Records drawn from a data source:
-----
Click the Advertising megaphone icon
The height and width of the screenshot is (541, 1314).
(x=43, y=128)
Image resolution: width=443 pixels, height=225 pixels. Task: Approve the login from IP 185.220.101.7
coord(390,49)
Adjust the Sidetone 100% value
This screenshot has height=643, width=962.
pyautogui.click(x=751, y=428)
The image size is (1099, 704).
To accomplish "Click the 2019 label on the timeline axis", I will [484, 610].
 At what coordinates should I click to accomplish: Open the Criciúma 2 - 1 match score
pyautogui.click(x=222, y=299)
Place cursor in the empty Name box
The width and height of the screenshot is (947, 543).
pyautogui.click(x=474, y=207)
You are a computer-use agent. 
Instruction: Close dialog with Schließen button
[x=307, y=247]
-----
What the exercise asks: Lay out every one of the items above as a Markdown table with two columns, Row and Line. Give each non-blank line its own row, numbered in order, and leave out blank lines.

The reply:
| Row | Line |
|---|---|
| 1 | Click the Advertising megaphone icon |
| 2 | The height and width of the screenshot is (541, 1314). |
| 3 | (x=43, y=128) |
| 4 | Image resolution: width=443 pixels, height=225 pixels. Task: Approve the login from IP 185.220.101.7 |
| 5 | coord(390,49) |
| 6 | Adjust the Sidetone 100% value |
| 7 | This screenshot has height=643, width=962. |
| 8 | pyautogui.click(x=751, y=428) |
| 9 | The image size is (1099, 704). |
| 10 | To accomplish "Click the 2019 label on the timeline axis", I will [484, 610]. |
| 11 |  At what coordinates should I click to accomplish: Open the Criciúma 2 - 1 match score |
| 12 | pyautogui.click(x=222, y=299) |
| 13 | Place cursor in the empty Name box |
| 14 | The width and height of the screenshot is (947, 543). |
| 15 | pyautogui.click(x=474, y=207) |
| 16 | You are a computer-use agent.  |
| 17 | Instruction: Close dialog with Schließen button |
| 18 | [x=307, y=247] |